Сайт о Хомякове Алексее Степановиче,
одном из наиболее видных вождей славянофильства

Главная » Статьи » Статьи Алексея Степановича Хомякова

V. Речь, читанная в публичном заседании 2 февраля 1860 года

Мм. гг., в первый раз в нынешнем году имея честь председательствовать в публичном заседании нашего Общества, считаю небесполезным оглянуться на явления, которыми ознаменовалась в прошлом году деятельность Русского слова.

Добром и злом помянётся прошлый 1859 год. Когда я говорю злом, то уверен, что каждый из наших слушателей немедленно уже вспомнил о горестной потере, понесённой нашей словесностью в лице Сергея Тимофеевича Аксакова. Его место в художестве отчасти уже признано; но его значение в истории Русского слова, думаю, не всеми ещё сознано. Мужественная простота его языка с каждым днём будет более и более оценена и будет более и более действовать на Русских писателей. В скором времени надеемся мы видеть переводы из древних, в которых простая Русская речь передаст и живость, и изящество речи аттической. Я глубоко убеждён, что этот шаг, от которого можно ожидать дальнейших и прекрасных плодов, совершится опять под влиянием движения, данного этим нашим незабвенным художником. Были попытки, была даже как будто какая-то школа, старавшаяся изгнать язык книжный и заменить его простотой нашего общественного разговорного языка; но эта простота не имеет ничего общего с тою, о которой я говорю. Общественно-разговорный язык также чужд истинно Русской речи, как и книжный, даже более, и сверх того, он не имеет ни той твёрдости, ни той определённости, к которой стремился и которой иногда достигал книжный язык. Временная попытка обратить общественный разговор в письменную Русскую речь, к счастью, останется бесплодною так же, как и все попытки так называемого общества наложить свой характер на то великое целое, которого оно составляет малую часть. Глубокое чувство истинной Русской речи составляет особенный характер языка в произведениях С.Т. Аксакова, и оно-то, пробудив в нас несколько заглохшее сочувствие к этой речи, сулит нашей словесности лучшее будущее. Смерть, которую я осмелюсь назвать слишком раннею, несмотря на лета покойного С. Т., прекратила его личную деятельность; но я твёрдо уверен, что эта деятельность отразится на всей нашей словесности и внесет в неё живую и животворную стихию.

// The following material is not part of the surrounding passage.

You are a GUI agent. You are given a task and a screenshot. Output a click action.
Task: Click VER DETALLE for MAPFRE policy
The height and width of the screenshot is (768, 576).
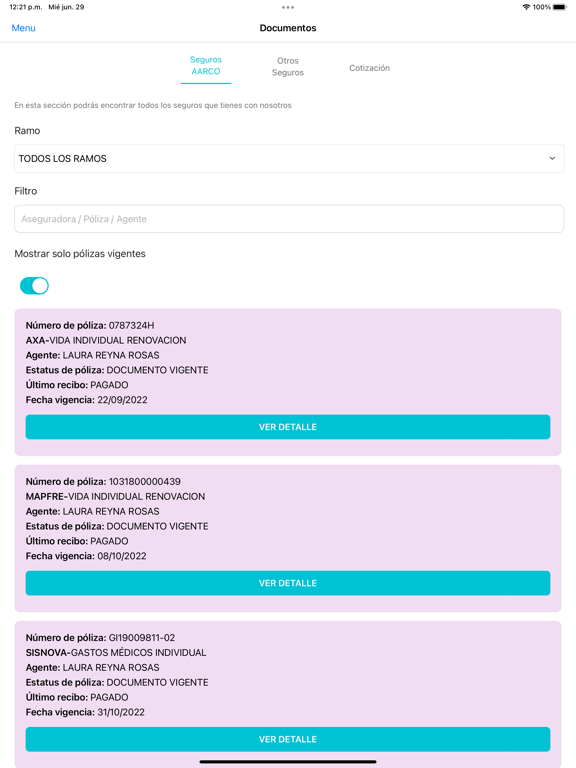tap(288, 583)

К счастью, не злом одним можем мы упомянуть прошлый год. Он вывел на поприще нашей словесности новый блестящий талант в повествовательном роде. Никогда, может быть, со времени нашего бессмертного Гоголя, не видели мы такой светлой фантазии, такого глубокого чувства, такой художественной истины в вымысле, как в произведениях, подписанных именем г-жи Кохановской. А её печатанные статьи о Пушкине и о критике одной из её же повестей доказывают, что в её художественных произведениях мы видим не простые и, так сказать, дико растущие плоды творчества, но произведения сильного художественного таланта, постоянно направляемого и оберегаемого тонким и строгим анализом. Многого можно ожидать от соединения таких двух замечательных способностей.

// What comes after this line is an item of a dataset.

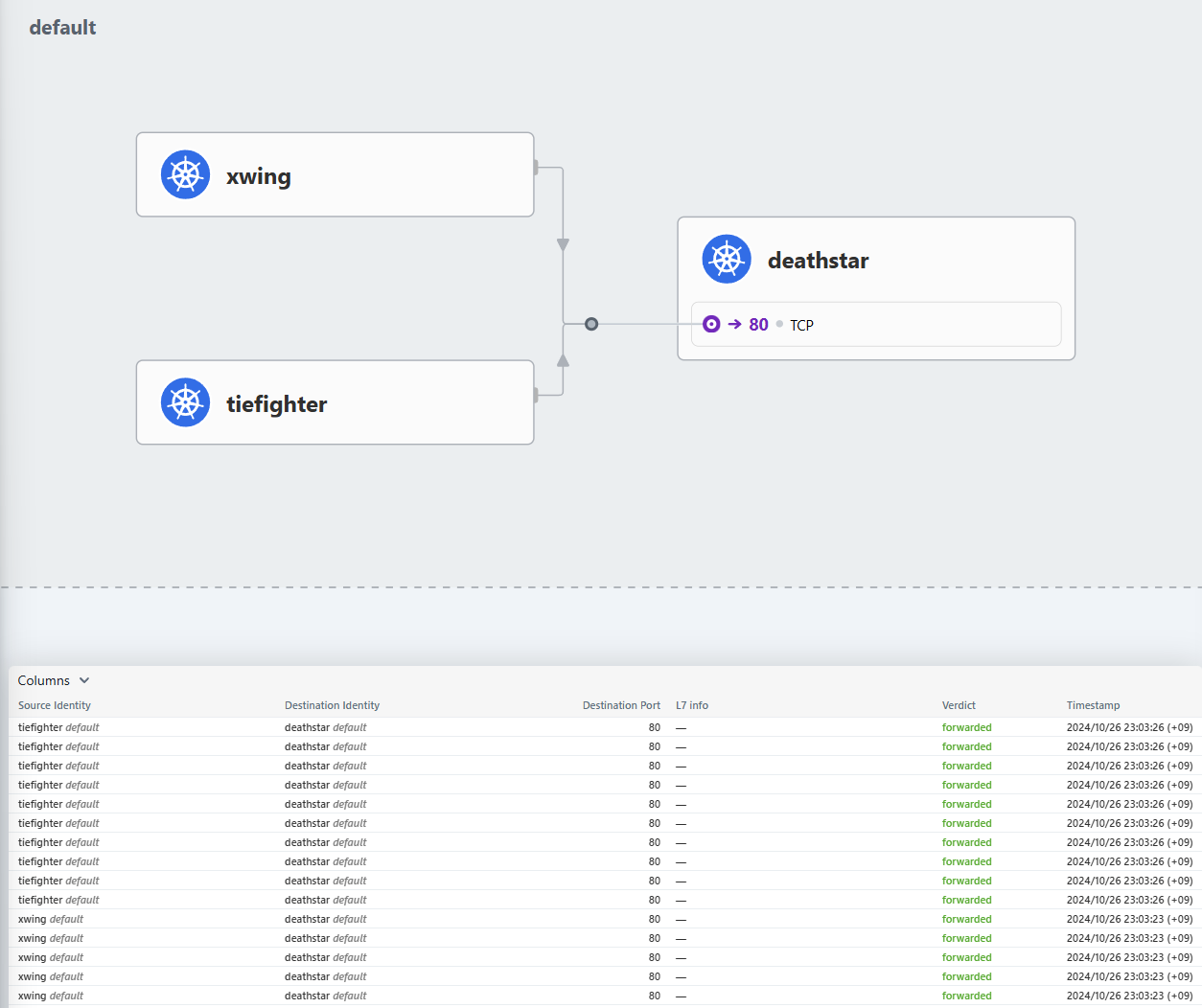Image resolution: width=1202 pixels, height=1008 pixels.
Task: Select the first tiefighter flow row
Action: (383, 727)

Поэт, уже давно известный Русским читателям, г. Полонский, обогатил прошлого года нашу словесность новою поэмою, шутливым эпосом, в котором игра и жизнь детского воображения так искусно и непринуждённо скрывают под цветами поэзии ироническую, но не бесчувственную наблюдательность, что мы можем смело признать это произведение за одно из тех, которых временный успех есть только начало твёрдой и непреходящей славы. Я не думаю, мм. гг., чтобы иностранные литературы могли представить в этом роде много таких произведений, которые можно было бы поставить выше «Кузнечика» г-на Полонского.

Не упоминаю о нескольких мелких стихотворениях, явившихся тоже в течение прошлого года, произведениях разных авторов, с разными достоинствами. Они принесли свою долю в сокровищницу нашего Русского слова, но упоминать о них в подробности считаю ненужным.

Русская проза обогатилась в прошлом году многими занимательными произведениями. Кроме г-жи Кохановской, явились у нас весьма замечательные произведения писателей уже известных. «Обломов» внёс даже в наш разговорный язык новое выразительное слово обломовщины и тем самым доказал своё художественное достоинство. «Дворянское Гнездо», глубоко обдуманная повесть, прибавило новый блеск имени, уже всеми нами любимому. К прошлому же году можем мы причислить роман г. Писемского, «Тысяча Душ», появившийся отдельно в начале прошлого года. Как бы мы ни судили об этом произведении, самое множество критик, которым оно подало повод, и самое разномыслие о нём, ставят его в число замечательных явлений. Не называю многих других повестей, не лишённых, впрочем, художественного таланта. – Менее счастлива была словесность драматическая. За весьма немногими исключениями, принадлежащими г. Островскому, можно сказать, что театр более прославился торжествами хореографии, чем произведениями человеческого слова.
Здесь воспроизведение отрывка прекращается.